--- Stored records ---
· · · ·

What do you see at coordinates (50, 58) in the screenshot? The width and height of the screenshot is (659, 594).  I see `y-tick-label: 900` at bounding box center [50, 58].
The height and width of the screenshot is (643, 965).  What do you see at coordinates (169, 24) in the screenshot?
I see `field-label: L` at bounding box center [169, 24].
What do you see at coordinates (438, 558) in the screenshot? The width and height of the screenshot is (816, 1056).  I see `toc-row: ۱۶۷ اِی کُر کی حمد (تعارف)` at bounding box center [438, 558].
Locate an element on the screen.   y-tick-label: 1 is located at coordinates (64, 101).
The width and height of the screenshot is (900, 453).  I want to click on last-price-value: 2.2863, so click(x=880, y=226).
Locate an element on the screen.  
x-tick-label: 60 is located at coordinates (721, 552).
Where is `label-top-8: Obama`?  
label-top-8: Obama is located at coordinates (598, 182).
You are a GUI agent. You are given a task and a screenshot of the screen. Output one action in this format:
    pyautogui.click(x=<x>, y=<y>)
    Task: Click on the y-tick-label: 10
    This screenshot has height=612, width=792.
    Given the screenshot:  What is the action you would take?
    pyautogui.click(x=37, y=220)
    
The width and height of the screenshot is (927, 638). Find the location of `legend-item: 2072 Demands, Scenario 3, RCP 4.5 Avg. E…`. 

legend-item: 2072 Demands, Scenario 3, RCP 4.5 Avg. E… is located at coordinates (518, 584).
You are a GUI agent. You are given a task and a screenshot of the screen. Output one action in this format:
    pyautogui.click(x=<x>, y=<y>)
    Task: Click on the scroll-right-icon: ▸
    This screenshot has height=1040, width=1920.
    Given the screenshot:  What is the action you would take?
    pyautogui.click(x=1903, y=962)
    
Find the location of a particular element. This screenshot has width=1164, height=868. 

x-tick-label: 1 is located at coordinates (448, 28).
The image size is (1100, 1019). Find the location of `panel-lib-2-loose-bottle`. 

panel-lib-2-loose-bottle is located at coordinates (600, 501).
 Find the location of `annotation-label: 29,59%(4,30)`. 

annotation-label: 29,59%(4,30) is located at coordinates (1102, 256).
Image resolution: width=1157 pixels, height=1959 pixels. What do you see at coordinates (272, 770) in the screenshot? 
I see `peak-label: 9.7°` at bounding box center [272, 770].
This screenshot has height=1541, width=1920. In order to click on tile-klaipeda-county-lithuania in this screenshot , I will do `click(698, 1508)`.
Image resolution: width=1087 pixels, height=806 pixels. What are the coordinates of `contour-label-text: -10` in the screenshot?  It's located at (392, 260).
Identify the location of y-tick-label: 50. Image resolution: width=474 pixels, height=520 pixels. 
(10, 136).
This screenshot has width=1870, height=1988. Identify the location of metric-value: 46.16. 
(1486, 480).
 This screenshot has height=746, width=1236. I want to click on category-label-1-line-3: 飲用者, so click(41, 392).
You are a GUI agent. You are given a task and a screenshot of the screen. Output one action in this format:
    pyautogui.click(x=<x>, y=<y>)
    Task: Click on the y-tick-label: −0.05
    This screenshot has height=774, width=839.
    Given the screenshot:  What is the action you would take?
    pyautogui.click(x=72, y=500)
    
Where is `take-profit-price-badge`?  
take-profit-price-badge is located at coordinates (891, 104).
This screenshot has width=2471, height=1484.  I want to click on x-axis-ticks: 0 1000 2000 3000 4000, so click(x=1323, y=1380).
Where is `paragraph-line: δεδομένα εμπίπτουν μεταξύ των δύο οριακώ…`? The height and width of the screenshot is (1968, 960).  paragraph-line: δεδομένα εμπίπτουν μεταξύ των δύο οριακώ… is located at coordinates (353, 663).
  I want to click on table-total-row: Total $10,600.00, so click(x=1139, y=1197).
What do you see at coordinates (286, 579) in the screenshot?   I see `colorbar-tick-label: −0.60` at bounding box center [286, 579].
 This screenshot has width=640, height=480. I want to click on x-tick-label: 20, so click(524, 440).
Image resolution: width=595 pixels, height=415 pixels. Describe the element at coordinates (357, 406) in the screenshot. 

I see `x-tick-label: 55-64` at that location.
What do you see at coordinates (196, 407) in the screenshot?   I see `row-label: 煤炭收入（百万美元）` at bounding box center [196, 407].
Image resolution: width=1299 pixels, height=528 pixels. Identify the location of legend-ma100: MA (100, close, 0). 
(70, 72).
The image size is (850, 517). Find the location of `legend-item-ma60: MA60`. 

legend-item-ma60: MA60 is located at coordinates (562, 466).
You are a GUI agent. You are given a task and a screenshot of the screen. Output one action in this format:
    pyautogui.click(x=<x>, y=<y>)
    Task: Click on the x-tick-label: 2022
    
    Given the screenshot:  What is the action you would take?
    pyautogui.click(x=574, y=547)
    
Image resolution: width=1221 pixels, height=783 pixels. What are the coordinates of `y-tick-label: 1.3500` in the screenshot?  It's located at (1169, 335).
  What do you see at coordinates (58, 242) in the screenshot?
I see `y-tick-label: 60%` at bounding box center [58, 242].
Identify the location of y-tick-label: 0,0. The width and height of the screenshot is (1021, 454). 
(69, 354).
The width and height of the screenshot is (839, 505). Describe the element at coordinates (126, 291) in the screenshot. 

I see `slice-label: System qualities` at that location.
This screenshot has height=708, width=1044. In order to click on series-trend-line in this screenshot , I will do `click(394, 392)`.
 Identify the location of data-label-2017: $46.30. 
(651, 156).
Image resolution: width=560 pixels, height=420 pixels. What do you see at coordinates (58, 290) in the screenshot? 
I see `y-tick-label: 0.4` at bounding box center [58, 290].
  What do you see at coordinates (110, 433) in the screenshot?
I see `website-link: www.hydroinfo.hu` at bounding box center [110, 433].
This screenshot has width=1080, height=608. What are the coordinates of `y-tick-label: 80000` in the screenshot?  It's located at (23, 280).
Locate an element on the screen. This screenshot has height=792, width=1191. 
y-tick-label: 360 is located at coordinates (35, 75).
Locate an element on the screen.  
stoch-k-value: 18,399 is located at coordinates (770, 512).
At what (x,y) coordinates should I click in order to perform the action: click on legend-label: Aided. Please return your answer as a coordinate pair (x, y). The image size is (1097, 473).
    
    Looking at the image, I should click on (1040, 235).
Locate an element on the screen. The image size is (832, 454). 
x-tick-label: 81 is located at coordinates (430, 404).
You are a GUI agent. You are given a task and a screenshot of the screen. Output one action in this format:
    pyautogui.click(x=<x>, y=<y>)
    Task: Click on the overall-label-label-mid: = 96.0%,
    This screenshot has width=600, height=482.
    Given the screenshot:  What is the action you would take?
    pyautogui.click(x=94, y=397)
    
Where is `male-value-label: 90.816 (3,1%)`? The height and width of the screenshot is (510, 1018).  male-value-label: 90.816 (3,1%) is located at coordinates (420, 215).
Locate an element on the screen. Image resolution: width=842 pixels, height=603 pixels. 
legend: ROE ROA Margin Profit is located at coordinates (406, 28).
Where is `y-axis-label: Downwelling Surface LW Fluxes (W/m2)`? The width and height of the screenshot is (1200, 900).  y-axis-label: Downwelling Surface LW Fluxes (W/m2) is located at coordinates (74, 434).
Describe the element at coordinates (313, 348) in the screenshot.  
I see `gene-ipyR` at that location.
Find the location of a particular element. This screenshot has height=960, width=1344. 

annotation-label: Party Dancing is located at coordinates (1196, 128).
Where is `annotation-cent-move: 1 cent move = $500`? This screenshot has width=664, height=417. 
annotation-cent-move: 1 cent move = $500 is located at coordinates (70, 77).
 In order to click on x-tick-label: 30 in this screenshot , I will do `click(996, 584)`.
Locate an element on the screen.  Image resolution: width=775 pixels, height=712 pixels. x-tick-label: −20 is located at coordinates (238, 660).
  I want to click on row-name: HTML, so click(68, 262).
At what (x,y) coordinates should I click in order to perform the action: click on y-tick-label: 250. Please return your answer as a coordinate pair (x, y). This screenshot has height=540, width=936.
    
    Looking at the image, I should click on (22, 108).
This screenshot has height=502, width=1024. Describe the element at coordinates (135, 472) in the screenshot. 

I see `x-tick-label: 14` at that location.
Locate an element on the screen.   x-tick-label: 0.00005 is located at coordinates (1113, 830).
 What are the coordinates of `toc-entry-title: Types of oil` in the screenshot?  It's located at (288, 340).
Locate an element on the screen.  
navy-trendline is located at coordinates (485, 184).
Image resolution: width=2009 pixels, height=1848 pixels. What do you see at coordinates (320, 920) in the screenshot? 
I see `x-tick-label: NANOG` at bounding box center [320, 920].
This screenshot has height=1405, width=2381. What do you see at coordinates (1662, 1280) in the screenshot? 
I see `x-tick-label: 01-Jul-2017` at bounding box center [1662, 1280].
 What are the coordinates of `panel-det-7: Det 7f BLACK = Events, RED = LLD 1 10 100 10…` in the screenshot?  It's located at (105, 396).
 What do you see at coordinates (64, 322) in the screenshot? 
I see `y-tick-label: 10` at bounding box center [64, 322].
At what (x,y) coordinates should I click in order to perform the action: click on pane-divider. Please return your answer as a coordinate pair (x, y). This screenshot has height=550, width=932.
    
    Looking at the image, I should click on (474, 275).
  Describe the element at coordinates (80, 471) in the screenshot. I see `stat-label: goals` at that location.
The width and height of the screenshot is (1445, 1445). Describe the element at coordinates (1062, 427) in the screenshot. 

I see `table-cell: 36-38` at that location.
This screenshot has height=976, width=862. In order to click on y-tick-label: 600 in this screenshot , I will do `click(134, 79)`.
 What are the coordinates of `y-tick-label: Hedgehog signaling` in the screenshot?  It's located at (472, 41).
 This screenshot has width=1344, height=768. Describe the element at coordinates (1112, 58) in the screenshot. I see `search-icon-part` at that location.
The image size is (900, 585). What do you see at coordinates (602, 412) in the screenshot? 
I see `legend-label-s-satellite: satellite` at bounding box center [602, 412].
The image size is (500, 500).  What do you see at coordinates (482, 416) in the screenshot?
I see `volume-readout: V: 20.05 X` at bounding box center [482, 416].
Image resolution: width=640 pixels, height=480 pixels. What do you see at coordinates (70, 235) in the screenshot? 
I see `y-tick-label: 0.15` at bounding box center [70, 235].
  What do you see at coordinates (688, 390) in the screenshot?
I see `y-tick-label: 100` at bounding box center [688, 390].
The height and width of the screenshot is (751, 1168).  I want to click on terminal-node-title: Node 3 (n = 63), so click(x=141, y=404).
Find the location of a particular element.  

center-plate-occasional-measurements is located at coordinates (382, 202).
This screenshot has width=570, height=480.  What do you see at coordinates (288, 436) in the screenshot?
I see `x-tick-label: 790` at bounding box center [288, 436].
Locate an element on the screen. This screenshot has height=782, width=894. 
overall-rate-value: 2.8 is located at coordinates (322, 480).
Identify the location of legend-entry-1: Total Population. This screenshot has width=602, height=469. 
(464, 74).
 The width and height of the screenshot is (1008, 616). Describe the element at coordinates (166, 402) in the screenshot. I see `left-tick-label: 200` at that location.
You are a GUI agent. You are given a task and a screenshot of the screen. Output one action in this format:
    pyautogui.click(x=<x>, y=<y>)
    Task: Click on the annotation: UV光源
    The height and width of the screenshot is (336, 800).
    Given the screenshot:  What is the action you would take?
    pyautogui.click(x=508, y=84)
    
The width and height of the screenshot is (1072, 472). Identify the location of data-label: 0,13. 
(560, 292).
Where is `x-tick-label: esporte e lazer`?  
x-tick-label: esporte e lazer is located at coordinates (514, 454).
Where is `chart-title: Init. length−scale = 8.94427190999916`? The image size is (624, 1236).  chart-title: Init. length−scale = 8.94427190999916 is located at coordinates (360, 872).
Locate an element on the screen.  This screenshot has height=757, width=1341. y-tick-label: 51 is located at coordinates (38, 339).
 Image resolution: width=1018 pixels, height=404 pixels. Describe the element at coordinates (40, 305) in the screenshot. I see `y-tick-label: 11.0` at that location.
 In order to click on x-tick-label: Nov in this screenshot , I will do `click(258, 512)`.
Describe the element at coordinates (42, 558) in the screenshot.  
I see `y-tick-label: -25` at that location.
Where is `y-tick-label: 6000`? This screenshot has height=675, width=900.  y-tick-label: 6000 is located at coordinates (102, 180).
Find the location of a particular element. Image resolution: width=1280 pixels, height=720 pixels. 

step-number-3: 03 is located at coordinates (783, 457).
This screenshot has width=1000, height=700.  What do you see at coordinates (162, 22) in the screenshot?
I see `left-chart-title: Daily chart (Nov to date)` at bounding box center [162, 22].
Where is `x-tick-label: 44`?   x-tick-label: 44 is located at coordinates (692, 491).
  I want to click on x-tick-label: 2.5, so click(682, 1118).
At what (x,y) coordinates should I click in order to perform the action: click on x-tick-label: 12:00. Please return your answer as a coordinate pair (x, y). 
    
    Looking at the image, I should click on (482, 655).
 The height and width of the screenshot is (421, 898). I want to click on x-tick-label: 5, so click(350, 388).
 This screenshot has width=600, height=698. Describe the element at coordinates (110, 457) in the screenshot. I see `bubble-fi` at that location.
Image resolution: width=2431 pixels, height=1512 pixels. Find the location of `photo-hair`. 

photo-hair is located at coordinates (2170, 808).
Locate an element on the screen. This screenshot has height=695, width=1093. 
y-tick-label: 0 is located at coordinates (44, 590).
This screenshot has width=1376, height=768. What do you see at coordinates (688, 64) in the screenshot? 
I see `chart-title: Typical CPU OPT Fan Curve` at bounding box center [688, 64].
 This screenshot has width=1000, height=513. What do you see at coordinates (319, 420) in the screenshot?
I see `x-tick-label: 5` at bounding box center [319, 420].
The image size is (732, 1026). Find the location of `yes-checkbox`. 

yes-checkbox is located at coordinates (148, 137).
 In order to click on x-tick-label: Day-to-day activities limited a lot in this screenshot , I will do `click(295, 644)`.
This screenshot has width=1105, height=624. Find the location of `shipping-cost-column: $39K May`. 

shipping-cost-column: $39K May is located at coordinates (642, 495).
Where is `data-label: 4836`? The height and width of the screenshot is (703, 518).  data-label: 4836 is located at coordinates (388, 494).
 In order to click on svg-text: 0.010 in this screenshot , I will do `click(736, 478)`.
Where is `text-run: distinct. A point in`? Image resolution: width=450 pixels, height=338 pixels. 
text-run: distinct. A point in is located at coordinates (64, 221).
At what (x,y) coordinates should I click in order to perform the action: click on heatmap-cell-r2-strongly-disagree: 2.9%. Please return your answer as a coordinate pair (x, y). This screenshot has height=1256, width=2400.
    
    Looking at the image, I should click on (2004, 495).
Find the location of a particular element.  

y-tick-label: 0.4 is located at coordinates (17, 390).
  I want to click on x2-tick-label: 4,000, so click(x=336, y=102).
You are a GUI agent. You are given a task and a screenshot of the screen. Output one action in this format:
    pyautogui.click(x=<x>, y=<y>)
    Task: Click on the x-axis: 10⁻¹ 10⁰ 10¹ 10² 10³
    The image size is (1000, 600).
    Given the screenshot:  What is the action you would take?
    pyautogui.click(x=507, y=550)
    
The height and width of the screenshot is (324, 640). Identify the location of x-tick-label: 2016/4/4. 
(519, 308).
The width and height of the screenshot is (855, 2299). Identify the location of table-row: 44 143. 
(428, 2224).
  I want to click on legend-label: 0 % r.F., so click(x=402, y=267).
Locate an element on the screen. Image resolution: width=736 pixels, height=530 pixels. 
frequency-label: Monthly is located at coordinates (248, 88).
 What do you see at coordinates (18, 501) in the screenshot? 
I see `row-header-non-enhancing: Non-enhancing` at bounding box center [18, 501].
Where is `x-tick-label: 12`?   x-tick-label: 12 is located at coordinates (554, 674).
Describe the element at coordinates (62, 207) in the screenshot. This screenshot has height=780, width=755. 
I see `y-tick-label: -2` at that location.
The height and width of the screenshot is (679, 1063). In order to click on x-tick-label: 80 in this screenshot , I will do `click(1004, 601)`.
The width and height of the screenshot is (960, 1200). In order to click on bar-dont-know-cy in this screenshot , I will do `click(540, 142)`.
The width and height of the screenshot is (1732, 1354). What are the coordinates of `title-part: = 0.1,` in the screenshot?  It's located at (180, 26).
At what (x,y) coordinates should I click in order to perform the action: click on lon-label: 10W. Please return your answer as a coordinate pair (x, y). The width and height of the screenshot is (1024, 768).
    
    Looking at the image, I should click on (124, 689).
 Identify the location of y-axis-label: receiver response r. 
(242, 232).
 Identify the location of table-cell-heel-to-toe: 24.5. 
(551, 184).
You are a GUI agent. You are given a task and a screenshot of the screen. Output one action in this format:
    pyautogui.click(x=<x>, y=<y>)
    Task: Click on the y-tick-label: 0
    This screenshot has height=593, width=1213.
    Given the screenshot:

· · · ·

--- REQUEST ---
Please report every line of the material above that contains the string "value", treating uppercase and lowercase letters as different.

--- SOLUTION ---
The width and height of the screenshot is (900, 453).  I want to click on last-price-value: 2.2863, so click(x=880, y=226).
This screenshot has width=1870, height=1988. Identify the location of metric-value: 46.16. 
stoch-k-value: 18,399 is located at coordinates (770, 512).
Where is `male-value-label: 90.816 (3,1%)`? The height and width of the screenshot is (510, 1018).  male-value-label: 90.816 (3,1%) is located at coordinates (420, 215).
overall-rate-value: 2.8 is located at coordinates (322, 480).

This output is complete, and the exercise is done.